October 3rd, 2006

Volvo

A Hellish Experience

I remember going to church school on Sundays (classes for the kids so they wouldn't have to sit through the unbearably boring sermons) and learning about the devil. And I remember secretly thinking that there wasn't a devil, but not wanting to raise my hand to say that because Mr. Mason seemed to think there most certainly was a devil and Mr. Mason talked with a drawn-out non-intensity found only in prosaic Ben Stein movies. Mr. Mason thought a lot of things that I didn't particularly care for or understand and felt that a fairly literal interpretation of the Bible was suitable entertainment for eight and nine year-olds at a time when they would all rather be watching cartoons or pulling the legs off spiders.

"How many times do I have to sin before I go to hell?" I asked.

I wanted to make sure I knew so that I didn't accidentally exceed my limit. "What's my cutoff?" I asked, hoping for a concise, definitive answer..."Two hundred sins!" or "A million sins!" Maybe a differentiation in degree-- 20 big sins, and 2,000 little indiscretions-- things like stealing a candy corn off my sister's cupcake or telling my mother I'd brushed my teeth when all I'd really done was swish water around in my mouth and eaten some toothpaste.

"There's no number of sins," he said, in his lifeless monotone. "You have to blaaaaahhhhblahblahblahblahblahblah blah blah blahblahblah. Blah blah blahblahblahblah blah."

I had timed Mr. Mason once with an orange stopwatch I had won for 300 tickets at Mr. Arcade. He had talked for 45 consecutive minutes about something remotely biblical without either coming up for air or interspersing the speech with an activity like the other teachers would do. ("Make a diorama of the nativity!" or "Name all the books of the bible as fast as you can IN ORDER...GO!")

Mr. Mason looked at me as if he had answered my questions sufficiently as I politely rubbed the sleep out of my eyes. He used the word "repenting" several times, drawing it out, (reeee-penting) and I remember wondering how on earth I could "repent" (whatever that was supposed to mean) when I had never "pented" in the first place. I looked at the other children in class, most of whom were either semi-conscious or eagerly playing their newly released "Game Boy" consoles under the table. Alex, who sat next to me, was passing a note under the table to somebody. Alex was probably going to hell, I thought. And Michael Ovin from my class in school with Mrs. Breidenbach. I really did not want to have to sit next to them in hell, if it existed.

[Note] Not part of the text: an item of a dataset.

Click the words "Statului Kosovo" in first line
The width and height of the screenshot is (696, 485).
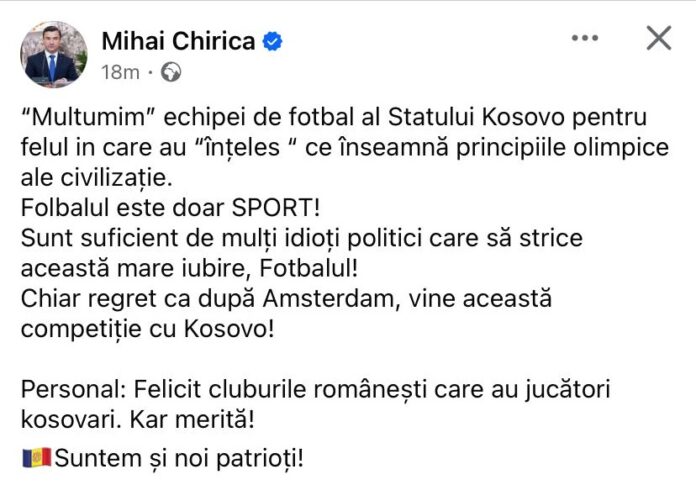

And it was a big "If." I had my doubts that there was a hell at all. I had read the ten commandments-- a clearly defined list of rules, like every birthday party venue I had ever visited in my life. No running, no screaming, thou shalt not kill, no climbing the climbing wall without a harness and an adult present, do not dive-- shallow water, no eating inside the fence, honor thy mother and father, you must be "this tall" to go to hell. Hell seemed like it was created by whoever it was who ran Germonds Pool or Rye Playland and was becoming increasingly difficult to take seriously.


"So am I going to hell?" I asked him, just on the off chance that it existed and I met the majority of the requirements.

Mr. Mason looked at me, tired. "Not as long as you repent," he said slowly.

"What if I don't repent?" I asked, just curious, and Mr. Mason paused, slowly, unsure he wanted to answer a nine year-old girl's questions with, "Well, then you're going to hell."

He bit his lip awkwardly, holding it with his bottom teeth while nodding his head in thought. He glanced upward briefly before focusing his gaze on mine.

"I'm sure we can work something out," he said.